Christopher raised his hand and spoke in Celestial, hoping to forestall this before it got undignified. Cannan froze, paralyzed by magic, the chain dying in its arc and wrapping around him with a dull clatter. Only the man’s eyes were free, and in them one could see embers of fire drowning in sorrow.
A bit of luck, Christopher thought. The spell was by no means certain to work against Cannan’s rank. A dramatic moment, courtesy of his god. Now he would have to make the most of it. He settled for the simple truth.
“You know as well as I that it was the ring. Yes, he was prideful; yes, he was foolish. But he is not a criminal. He is a victim, as much as any of us.

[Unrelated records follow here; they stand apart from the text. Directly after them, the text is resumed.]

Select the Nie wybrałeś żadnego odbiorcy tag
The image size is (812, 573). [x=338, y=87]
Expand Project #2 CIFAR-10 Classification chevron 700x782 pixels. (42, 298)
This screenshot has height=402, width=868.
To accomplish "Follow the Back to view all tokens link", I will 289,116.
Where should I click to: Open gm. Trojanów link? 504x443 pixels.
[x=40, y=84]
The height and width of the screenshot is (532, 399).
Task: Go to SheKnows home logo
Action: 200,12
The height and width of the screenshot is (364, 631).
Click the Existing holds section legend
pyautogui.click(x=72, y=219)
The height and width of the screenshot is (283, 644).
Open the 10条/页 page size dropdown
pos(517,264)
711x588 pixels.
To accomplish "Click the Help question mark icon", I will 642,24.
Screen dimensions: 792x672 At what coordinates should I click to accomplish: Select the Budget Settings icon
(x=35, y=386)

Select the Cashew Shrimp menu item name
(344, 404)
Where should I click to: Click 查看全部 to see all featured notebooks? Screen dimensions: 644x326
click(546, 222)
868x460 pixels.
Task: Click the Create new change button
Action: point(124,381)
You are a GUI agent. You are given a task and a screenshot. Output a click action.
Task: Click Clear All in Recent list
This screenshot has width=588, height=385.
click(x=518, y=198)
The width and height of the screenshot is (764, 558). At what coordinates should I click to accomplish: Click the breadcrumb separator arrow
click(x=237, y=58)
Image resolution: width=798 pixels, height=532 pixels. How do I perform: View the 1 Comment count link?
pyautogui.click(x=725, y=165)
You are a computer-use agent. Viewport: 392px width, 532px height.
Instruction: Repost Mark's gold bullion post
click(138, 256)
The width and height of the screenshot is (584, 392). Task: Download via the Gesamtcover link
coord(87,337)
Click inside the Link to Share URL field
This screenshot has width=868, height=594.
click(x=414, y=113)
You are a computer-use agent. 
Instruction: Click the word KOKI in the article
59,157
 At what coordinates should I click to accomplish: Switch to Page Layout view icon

More than any of us.”
“More than Niona?” Of all the possible voices, D’Kan’s was the last he had expected to hear, cracking with grief but still challenging.
“No.” Christopher paused, searching for words. “But Cannan loved her more than you did, D’Kan. She was your sister, but she was his wife.” He thought about wives, and the losing thereof to incomprehensible magic, brought on by foolish acts as simple as putting on a ring or stepping through an invisible doorway. “Maybe you don’t understand, but I know there are men here who do. I know your father does.”